The standard textbook equations for time-like Schwarzschild geodesics are: $$\frac{dt}{d\tau}=\frac{E}{mc^2}\frac{1}{1-\frac{r_s}{r}}$$ $$\frac{d\theta}{d\tau} = \frac{L}{M}\frac{1}{r^2}$$ $$\left(\frac{dr}{d\tau}\right)^2 = \frac{E^2}{m^2c^2} - \left(1-\frac{r_s}{r}\right)\left(c^2+\frac{L^2}{M^2}\frac{1}{r^2}\right)$$ where $E$ is the energy of the craft, $L$ its angular momentum, $r_s$ the Schwarzschild radius, $M$ the mass of the central body and $\tau$ proper time. The spacecraft mass $m\ll M$.

The effective potential is $$V(r)=-\frac{GMm}{r}+\frac{L^2}{2GMr^2} -\frac{L^2}{c^2r^3}:$$ the particle moves as $$\frac{1}{2}m\left(\frac{dr}{d\tau}\right)^2=\left[\frac{E^2}{2mc^2} - \frac{mc^2}{2}\right] + V(r).$$ It allows different orbit types depending on ($E,L$). The ones we care about are the ones that are unbounded in the past or future. $E$ must be larger than $mc^2$ (otherwise it cannot escape to infinity ).
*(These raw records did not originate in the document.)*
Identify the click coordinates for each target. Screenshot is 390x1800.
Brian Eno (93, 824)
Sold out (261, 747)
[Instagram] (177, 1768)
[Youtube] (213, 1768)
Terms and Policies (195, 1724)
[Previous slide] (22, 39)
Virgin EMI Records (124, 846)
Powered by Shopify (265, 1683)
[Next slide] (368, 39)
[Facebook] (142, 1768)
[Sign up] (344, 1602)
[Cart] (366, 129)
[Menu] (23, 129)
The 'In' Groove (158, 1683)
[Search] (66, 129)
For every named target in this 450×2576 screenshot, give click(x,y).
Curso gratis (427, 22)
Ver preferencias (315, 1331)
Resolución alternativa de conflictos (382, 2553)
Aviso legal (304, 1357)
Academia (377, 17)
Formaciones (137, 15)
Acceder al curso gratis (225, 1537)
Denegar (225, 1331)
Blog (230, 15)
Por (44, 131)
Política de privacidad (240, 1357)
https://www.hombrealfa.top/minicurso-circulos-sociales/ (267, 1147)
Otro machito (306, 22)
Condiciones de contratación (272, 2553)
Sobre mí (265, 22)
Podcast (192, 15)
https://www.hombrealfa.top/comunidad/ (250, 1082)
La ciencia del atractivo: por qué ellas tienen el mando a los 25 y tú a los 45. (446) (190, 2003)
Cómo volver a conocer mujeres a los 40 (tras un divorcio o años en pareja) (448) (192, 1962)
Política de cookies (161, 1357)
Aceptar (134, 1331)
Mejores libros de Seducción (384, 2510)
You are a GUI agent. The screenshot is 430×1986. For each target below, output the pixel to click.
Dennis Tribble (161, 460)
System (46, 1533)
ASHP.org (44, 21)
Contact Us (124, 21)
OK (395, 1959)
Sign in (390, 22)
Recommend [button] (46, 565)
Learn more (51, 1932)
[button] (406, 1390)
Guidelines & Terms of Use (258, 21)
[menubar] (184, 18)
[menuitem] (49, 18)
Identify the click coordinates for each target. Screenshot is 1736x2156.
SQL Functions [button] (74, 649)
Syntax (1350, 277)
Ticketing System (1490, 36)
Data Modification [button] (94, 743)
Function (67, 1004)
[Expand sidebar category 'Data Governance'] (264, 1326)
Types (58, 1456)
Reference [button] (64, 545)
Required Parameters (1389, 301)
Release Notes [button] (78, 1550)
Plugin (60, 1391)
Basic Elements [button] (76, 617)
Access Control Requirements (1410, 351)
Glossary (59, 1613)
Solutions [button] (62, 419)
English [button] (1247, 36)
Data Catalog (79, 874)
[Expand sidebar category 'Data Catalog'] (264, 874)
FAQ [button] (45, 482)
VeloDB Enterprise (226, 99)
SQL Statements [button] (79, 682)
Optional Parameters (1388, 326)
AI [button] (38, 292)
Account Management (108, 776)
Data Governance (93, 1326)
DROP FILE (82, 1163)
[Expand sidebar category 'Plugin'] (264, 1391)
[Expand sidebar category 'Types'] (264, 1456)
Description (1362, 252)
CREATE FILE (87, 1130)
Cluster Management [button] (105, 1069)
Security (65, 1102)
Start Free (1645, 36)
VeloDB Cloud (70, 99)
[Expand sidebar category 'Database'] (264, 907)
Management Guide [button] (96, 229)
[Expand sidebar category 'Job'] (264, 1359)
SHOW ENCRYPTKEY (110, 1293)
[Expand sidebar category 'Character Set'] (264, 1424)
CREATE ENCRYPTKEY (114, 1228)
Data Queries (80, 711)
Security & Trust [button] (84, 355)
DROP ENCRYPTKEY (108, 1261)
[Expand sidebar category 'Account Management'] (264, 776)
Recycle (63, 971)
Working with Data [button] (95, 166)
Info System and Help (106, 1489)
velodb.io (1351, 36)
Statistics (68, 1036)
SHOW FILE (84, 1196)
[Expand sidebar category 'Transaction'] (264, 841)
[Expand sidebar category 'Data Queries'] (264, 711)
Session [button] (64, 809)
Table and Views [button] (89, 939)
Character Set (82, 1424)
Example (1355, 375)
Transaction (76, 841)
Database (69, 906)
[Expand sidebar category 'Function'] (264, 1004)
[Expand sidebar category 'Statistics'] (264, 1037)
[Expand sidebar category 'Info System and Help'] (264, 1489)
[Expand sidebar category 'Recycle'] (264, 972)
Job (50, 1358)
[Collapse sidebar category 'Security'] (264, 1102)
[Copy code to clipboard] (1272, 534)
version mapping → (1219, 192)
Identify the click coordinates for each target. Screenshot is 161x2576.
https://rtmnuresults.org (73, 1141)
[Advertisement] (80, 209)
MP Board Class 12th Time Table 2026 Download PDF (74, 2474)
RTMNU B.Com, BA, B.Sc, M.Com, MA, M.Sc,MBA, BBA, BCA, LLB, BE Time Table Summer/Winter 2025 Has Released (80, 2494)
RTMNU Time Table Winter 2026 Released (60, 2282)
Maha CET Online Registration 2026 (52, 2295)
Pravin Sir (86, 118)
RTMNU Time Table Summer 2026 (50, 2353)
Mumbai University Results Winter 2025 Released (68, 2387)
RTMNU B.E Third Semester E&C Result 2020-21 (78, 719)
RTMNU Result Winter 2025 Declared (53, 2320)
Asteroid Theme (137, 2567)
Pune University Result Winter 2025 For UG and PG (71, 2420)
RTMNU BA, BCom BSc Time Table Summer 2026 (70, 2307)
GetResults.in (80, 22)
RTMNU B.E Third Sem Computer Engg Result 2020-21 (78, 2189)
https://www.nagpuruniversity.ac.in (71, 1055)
So, to do the maneouvre we drop a craft from infinity towards the hole. It starts with velocity $$v_0=\sqrt{\frac{E^2}{m^2c^2}-c^2}$$ at $r=\infty$. It approaches until the righthand side of the motion equation becomes zero at $r_{turn}(E,L)$. At this point we change velocity to get $E',L'$ and the craft recedes to infinity; we calculate its velocity $$v_1 = \sqrt{\frac{E'^2}{m^2c^2}-c^2}$$ and will have our answer $v_1-v_2$.

The part where I get stuck is how to calculate what $E',L'$ different boosts imply. Also, realistic boosts will change $m$ to $m'$ if the ejected mass is significant.